━━━━━ DOCUMENT SECTION

We also agree with the district court that the motion is successive under Crim. P. 35(c)(e)(VII) because Jacobs "could have raised this issue in his prior motion for postconviction relief and/or the appeal of the order denying that motion." See Crim. P. 35(c)(3)(VII) (subject to exceptions not applicable here, a court shall deny any claim that could have been raised in a prior appeal or postconviction proceeding on behalf of the same defendant.").
(ECF No. 18-4, at 3-4).

The Colorado Court of Appeals concluded, in the alternative, that Mr. Jacobs' ineffective assistance of counsel claims failed on the merits because a division of the court had rejected the underlying bases of the claims in Jacobs IV. (ECF No. 18-4, at 4-5). However, this Court must give effect to a state procedural bar even when the state court reaches the merits of a federal claim as a separate basis for its decision. See Harris, 489 U.S. at 264 n.10 ("By its very definition, the adequate and independent state ground doctrine requires the federal court to honor a state holding that is a sufficient basis for the state court's judgment, even when the state court also relies on federal law."); Alverson v. Workman, 595 F.3d 1142, 1165 (10th Cir. 2010) (Tymkovich, J., concurring) ("According to Harris, the plain statement rule applies even under the circumstances presented in this case, where the state court addressed the merits of the federal claim in addition to finding it waived."); see also Sochor v. Florida, 504 U.S. 527, 534 (1992) ("[T]he rejection of [the habeas petitioner's] claim was based on the alternative state ground that the claim was 'not preserved for appeal' . . . Hence, we hold ourselves to be without authority to address Sochor's claim . . . ") (emphasis added)).

━━━━━━━━━━

WHAT IS BEING ASKED: Rewrite the part of the court opinion text that opens with the words containing "We also agree" and closes with "18-4, at 3-4).", changing "postconviction" to "post-conviction".

━━━━━ EXTRACTED ENTRIES

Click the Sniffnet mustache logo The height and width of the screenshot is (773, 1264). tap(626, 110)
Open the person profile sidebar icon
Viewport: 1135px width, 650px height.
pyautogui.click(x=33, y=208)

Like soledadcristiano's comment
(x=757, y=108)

━━━━━━━━━━

WORKED ANSWER:
We also agree with the district court that the motion is successive under Crim. P. 35(c)(e)(VII) because Jacobs "could have raised this issue in his prior motion for post-conviction relief and/or the appeal of the order denying that motion." See Crim. P. 35(c)(3)(VII) (subject to exceptions not applicable here, a court shall deny any claim that could have been raised in a prior appeal or post-conviction proceeding on behalf of the same defendant.").
(ECF No. 18-4, at 3-4).